## TASK PROMPT:
Every line of the entries below that mentions "title" is to be copied out.

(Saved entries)
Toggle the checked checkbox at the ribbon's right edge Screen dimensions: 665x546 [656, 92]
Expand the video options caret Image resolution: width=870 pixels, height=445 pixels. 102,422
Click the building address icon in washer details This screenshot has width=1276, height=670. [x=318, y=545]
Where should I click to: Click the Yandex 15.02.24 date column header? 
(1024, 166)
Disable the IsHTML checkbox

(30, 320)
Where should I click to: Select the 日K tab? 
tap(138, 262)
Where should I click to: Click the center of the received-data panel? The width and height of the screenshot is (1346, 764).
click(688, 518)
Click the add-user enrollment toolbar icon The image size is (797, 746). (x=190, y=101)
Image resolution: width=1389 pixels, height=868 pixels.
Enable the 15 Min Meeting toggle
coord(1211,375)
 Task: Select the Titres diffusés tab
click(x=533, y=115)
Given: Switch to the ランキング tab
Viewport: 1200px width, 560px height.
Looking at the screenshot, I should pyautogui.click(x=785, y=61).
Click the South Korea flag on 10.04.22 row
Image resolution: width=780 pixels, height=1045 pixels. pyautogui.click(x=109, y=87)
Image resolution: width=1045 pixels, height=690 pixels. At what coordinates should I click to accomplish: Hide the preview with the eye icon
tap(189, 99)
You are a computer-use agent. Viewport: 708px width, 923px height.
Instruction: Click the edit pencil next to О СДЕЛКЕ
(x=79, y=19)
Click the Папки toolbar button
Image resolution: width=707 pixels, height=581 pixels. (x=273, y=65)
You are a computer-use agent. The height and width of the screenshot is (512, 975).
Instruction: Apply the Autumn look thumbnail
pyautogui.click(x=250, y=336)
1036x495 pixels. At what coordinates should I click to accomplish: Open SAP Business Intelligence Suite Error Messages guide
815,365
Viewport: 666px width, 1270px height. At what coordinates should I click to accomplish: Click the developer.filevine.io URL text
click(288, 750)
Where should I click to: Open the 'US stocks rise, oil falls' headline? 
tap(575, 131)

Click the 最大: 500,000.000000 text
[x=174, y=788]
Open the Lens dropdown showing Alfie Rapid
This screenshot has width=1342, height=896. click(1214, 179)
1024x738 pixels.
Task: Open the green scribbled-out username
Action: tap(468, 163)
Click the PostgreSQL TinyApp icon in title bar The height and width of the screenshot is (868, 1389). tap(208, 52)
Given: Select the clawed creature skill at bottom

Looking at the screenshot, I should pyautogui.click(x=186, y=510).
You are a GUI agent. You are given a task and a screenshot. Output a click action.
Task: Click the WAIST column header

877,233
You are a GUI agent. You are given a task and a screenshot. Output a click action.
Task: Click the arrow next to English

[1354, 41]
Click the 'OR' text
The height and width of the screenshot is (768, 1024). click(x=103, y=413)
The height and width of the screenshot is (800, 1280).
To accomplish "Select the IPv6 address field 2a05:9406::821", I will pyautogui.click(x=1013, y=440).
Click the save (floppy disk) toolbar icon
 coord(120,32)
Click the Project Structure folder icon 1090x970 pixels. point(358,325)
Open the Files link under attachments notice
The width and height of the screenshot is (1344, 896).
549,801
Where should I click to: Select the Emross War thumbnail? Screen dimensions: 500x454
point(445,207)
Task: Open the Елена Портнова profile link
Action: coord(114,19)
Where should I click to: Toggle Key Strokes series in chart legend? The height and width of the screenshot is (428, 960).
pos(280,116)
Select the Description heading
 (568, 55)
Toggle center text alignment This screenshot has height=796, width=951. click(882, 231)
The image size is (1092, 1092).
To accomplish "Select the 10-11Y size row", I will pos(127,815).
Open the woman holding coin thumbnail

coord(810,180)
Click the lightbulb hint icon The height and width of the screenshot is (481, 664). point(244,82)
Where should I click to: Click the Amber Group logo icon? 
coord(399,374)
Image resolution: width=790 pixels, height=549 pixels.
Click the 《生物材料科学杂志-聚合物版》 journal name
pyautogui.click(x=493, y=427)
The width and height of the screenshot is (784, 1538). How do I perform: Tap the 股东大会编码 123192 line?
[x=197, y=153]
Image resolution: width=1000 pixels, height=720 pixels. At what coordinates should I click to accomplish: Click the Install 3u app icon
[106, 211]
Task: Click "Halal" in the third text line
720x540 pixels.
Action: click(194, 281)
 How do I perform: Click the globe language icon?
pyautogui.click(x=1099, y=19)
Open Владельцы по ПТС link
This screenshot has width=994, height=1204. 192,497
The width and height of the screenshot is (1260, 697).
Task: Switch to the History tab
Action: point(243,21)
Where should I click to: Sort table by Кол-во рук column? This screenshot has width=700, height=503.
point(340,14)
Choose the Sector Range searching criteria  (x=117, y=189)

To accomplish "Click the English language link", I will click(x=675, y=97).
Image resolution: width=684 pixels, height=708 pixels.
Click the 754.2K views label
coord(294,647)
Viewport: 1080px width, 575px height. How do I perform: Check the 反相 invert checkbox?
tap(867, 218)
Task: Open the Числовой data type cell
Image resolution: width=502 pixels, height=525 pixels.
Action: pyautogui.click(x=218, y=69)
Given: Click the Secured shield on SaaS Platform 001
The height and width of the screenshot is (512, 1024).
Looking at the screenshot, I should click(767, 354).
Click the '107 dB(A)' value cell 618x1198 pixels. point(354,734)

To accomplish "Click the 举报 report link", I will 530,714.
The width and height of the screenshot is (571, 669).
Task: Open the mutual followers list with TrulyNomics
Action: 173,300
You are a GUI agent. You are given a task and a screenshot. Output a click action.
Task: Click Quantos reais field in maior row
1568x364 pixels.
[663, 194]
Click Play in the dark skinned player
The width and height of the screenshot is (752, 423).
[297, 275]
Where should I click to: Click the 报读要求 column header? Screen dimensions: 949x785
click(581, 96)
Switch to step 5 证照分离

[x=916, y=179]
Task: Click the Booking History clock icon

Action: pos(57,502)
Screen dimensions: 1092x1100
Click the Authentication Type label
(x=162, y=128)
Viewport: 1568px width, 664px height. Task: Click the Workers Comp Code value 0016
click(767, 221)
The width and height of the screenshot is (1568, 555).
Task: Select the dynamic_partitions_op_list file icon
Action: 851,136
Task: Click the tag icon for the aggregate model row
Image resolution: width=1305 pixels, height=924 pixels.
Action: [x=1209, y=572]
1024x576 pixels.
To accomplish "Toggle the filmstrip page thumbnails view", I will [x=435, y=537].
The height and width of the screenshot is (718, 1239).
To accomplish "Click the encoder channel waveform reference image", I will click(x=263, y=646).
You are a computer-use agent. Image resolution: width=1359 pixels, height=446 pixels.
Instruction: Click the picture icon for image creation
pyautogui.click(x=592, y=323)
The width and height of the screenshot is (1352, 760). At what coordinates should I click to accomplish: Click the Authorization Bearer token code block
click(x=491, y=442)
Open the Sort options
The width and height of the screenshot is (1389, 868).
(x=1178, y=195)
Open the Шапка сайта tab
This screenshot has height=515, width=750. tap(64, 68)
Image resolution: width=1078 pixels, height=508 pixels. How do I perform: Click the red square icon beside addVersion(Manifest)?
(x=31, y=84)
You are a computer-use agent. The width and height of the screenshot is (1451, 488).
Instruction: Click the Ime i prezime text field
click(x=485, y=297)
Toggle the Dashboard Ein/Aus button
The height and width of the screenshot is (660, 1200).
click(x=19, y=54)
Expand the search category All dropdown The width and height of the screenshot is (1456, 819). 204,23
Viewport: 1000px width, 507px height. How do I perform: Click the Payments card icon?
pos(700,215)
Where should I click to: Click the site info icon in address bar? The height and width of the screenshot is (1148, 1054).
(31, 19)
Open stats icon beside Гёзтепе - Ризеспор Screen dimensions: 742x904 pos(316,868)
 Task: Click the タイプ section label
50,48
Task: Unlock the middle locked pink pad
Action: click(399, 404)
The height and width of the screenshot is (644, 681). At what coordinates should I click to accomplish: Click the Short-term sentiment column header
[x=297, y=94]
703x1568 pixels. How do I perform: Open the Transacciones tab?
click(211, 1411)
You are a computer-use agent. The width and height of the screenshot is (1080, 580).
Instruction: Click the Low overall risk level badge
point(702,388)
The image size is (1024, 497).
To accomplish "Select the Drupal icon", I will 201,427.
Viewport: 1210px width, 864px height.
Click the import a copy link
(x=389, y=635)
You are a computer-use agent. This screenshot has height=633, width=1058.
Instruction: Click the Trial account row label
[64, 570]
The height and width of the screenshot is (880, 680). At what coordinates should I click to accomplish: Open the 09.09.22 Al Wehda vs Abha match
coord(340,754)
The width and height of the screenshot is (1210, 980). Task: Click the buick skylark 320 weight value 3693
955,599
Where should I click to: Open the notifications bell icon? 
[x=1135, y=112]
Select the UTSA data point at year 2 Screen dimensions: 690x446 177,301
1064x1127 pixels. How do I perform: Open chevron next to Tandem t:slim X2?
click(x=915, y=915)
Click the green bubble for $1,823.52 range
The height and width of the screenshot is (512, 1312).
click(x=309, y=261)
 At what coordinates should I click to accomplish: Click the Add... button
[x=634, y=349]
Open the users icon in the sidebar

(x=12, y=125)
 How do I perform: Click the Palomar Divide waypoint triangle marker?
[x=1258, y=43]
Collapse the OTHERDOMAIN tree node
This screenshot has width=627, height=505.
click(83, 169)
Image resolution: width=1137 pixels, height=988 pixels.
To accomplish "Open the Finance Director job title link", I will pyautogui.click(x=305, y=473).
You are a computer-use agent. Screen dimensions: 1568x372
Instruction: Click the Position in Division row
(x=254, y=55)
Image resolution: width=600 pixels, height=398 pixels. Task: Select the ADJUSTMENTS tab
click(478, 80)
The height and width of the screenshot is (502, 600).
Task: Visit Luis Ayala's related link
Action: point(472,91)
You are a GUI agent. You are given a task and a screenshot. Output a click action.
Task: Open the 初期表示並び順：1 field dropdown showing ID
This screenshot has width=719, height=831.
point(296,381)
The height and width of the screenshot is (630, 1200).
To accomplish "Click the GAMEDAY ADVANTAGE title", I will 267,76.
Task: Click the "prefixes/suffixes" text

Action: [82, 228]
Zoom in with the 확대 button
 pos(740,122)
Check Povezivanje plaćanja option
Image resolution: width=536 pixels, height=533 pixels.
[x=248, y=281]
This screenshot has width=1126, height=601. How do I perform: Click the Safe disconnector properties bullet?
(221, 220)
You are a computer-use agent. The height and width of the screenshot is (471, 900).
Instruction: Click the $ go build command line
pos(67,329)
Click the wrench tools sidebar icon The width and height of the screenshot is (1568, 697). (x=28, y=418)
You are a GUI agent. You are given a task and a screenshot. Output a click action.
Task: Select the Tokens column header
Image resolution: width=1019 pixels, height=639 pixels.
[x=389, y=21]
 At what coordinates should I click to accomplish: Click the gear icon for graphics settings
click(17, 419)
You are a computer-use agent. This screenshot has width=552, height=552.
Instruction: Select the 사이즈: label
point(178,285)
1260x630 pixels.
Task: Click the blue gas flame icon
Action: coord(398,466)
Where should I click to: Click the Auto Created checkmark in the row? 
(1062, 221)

## YOUR SOLUTION:
Click the PostgreSQL TinyApp icon in title bar The height and width of the screenshot is (868, 1389). tap(208, 52)
To accomplish "Open the Finance Director job title link", I will pyautogui.click(x=305, y=473).
To accomplish "Click the GAMEDAY ADVANTAGE title", I will 267,76.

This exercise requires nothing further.